--- START OF RECORDS SUPPLIED ---

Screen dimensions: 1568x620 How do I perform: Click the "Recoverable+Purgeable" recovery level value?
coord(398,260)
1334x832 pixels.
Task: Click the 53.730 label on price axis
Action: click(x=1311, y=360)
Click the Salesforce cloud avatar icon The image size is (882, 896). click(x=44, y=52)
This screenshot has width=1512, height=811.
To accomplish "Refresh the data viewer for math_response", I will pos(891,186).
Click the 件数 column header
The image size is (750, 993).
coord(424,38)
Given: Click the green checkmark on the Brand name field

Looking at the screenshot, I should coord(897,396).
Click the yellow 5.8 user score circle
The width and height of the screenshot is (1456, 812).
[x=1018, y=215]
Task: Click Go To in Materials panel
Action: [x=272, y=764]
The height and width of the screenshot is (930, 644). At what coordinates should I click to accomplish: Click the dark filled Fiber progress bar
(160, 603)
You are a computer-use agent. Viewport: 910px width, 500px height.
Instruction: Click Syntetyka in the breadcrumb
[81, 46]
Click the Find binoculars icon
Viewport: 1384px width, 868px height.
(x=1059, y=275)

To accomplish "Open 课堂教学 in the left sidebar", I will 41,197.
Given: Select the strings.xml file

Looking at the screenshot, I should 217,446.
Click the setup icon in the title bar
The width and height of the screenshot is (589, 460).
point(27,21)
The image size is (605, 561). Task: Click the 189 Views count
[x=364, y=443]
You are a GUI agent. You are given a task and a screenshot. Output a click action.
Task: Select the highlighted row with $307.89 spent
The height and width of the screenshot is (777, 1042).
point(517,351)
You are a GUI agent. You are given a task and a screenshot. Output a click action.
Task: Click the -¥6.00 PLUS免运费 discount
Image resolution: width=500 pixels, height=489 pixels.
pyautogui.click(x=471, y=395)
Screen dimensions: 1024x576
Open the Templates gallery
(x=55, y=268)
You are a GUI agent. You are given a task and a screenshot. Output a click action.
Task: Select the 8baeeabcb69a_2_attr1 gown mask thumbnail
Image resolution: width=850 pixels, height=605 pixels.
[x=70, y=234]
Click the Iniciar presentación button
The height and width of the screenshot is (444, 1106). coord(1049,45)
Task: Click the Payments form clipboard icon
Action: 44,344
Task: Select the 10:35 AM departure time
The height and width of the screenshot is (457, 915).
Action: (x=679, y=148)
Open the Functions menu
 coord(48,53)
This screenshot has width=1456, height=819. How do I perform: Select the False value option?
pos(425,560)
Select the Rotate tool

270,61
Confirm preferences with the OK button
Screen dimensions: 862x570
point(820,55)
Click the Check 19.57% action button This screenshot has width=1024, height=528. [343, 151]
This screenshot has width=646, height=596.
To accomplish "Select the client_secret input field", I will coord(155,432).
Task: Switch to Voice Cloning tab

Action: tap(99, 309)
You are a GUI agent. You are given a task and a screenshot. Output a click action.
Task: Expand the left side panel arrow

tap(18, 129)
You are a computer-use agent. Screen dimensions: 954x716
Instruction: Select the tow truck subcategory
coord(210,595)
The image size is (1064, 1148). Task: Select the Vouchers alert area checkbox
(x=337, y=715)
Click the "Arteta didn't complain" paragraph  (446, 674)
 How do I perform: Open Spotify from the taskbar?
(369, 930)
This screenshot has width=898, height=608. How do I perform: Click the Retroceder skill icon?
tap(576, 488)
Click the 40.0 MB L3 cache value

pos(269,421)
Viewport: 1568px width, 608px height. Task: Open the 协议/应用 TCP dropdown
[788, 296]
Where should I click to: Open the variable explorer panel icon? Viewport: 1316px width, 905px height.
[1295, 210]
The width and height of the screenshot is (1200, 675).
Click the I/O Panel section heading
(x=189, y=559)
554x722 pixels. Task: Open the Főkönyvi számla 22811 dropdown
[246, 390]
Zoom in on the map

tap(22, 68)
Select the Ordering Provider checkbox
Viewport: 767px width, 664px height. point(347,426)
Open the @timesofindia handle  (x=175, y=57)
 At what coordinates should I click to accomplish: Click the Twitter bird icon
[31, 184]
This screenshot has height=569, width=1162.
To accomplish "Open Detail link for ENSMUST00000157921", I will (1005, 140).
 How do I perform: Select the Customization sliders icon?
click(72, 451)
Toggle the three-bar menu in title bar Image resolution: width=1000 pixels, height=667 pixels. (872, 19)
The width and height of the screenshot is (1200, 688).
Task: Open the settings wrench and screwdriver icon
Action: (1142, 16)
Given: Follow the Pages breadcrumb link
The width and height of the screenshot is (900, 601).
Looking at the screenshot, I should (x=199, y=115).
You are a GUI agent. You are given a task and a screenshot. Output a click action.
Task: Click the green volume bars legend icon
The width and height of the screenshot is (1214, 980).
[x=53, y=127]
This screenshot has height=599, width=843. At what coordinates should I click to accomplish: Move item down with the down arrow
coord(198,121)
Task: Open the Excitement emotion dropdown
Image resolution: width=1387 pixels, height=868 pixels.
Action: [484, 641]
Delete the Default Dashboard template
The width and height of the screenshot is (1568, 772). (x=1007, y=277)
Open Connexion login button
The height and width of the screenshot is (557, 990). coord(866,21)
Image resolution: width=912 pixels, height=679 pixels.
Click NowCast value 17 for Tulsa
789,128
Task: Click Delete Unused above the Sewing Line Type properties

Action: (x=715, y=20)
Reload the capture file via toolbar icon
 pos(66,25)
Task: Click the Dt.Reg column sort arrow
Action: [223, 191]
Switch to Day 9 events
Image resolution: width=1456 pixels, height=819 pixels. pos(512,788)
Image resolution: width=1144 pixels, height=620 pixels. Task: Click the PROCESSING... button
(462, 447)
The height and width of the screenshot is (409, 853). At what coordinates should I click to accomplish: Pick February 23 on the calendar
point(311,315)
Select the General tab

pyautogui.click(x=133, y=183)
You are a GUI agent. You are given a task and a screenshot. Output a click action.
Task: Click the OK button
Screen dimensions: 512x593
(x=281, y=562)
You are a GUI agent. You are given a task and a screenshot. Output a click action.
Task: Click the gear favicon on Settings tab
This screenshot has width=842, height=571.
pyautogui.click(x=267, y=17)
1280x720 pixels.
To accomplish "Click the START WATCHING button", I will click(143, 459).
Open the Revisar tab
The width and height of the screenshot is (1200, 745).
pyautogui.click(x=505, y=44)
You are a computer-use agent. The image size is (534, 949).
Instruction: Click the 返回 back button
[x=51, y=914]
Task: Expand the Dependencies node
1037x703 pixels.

--- END OF RECORDS SUPPLIED ---

» **WHAT NEEDS TO BE DONE**: Copy the lines of the records, starting with the line that contains "Click the Iniciar presentación button" and going on through the line that contains "tap(18, 129)", with "Rotate" swapped for "Crop" and everything else left unchanged. Give only those lines.

» **OUTPUT OF THE TASK**:
Click the Iniciar presentación button
The height and width of the screenshot is (444, 1106). coord(1049,45)
Task: Click the Payments form clipboard icon
Action: 44,344
Task: Select the 10:35 AM departure time
The height and width of the screenshot is (457, 915).
Action: (x=679, y=148)
Open the Functions menu
 coord(48,53)
This screenshot has width=1456, height=819. How do I perform: Select the False value option?
pos(425,560)
Select the Crop tool

270,61
Confirm preferences with the OK button
Screen dimensions: 862x570
point(820,55)
Click the Check 19.57% action button This screenshot has width=1024, height=528. [343, 151]
This screenshot has width=646, height=596.
To accomplish "Select the client_secret input field", I will coord(155,432).
Task: Switch to Voice Cloning tab

Action: tap(99, 309)
You are a GUI agent. You are given a task and a screenshot. Output a click action.
Task: Expand the left side panel arrow

tap(18, 129)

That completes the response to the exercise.